Et les jeunes se remettent plus vite à l’activité physique, mais aussi envisagent un avenir professionnel. Et c’est vrai qu’on a de plus en plus tendance à proposer cette solution, mais bien évidemment après échec du traitement médical bien conduit , par des spécialistes. Et au bout de 3 ans des études ont montré que c’est même coût efficace.
Le BMI entre aussi dans la décision : il est le même chez l’enfant que chez l’adulte, soit 40, c’est à dire obésité massive grade 3. Mais il peut y avoir des dérogations en cas d’obésité grade 2 et d’un IMC à 35. De toute façons toute décision se prend au cas par cas , dans le cadre de réunions de concertation pluridisciplinaire car l’adolescent n’est pas un adulte et cumule à la fois les problèmes de l’obésité et de l’adolescence.
Souvent une sleeve
Les indications de la technique à utiliser restent floues : certains préfèrent la sleeve , c’est à dire la gastrectomie en manchon par coelioscopie, d’autres une technique réversible telle la pose d’un anneau gastrique. Mais c’est comme chez l’adulte, il n’y a pas de consensus.

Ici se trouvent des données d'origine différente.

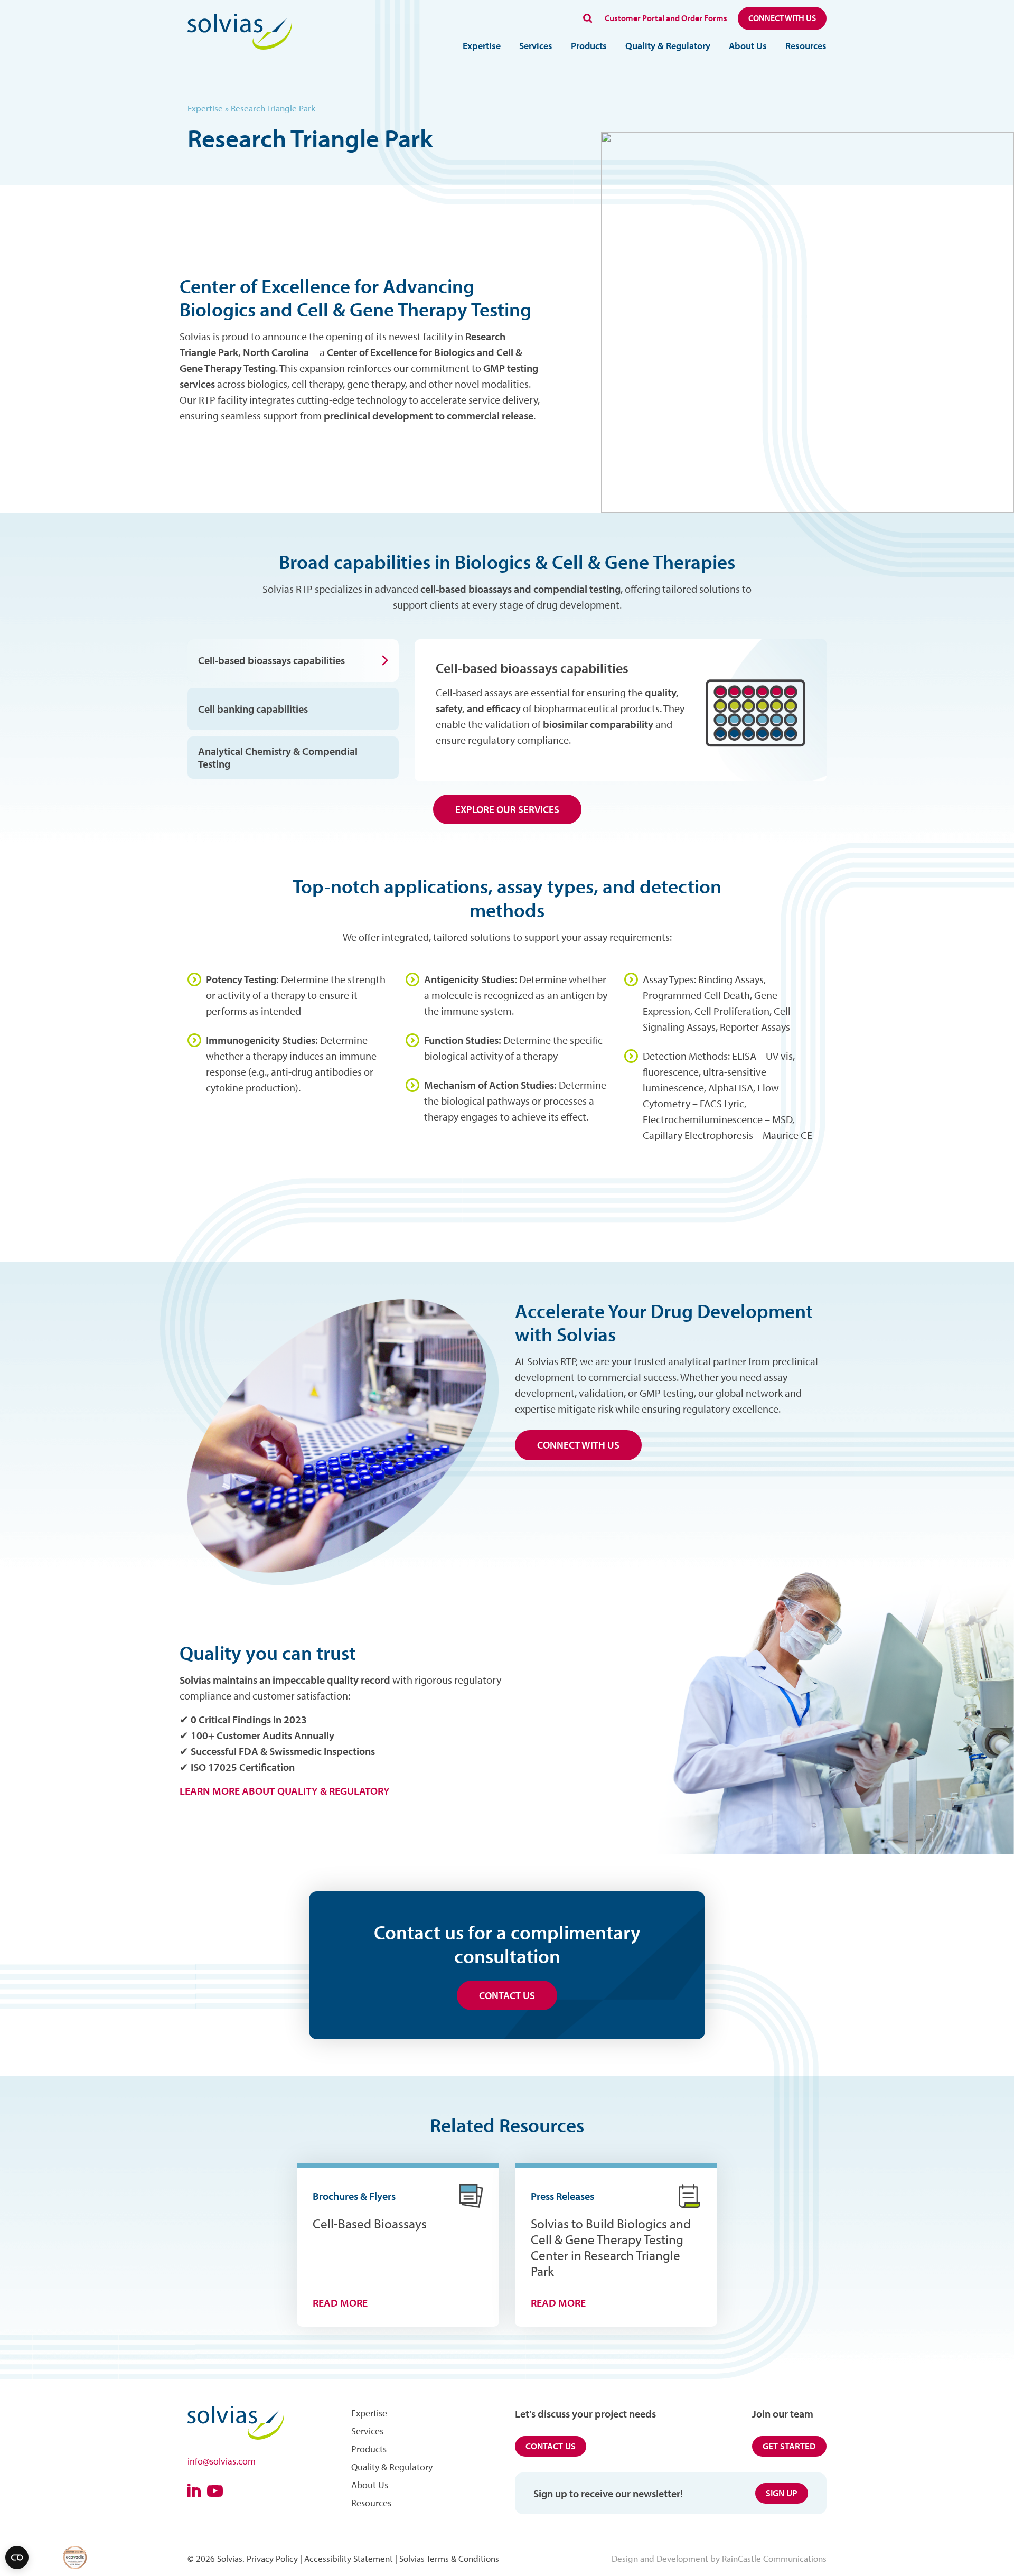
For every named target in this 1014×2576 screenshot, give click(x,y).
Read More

En fait, la HAS commence à autoriser en quelques- sorte cette intervention, mais avec inquiétude, selon François Patou. En effet la CNAM est inquiète car cette chirurgie se fait en petits nombres dans de nombreux centres. Elle demande donc que cette chirurgie se réalise dans des centres spécialisés dans l’obésité, les CSO, qui ont un environnement expert mais aussi pédiatrique suffisant.
Au total, la chirurgie bariatrique est-elle souhaitable chez les jeunes ? Oui mais répond François Pattou : « Le parcours de soins n’a pas pour objectif d’aboutir systématiquement sur la chirurgie bariatrique et il est hors de question d’opérer tous les jeunes grands obèses. C’est surement une arme importante , mais elle doit être mise en place dans un dispositif intégré qui coordonne tous les aspects, avec une préparation très stricte et un suivi tout aussi strict.. Parce que sinon cela va marcher pendant 2 ans , c’est sûr, mais après il y a toutes les chances que cela ne résolve pas tout le reste ».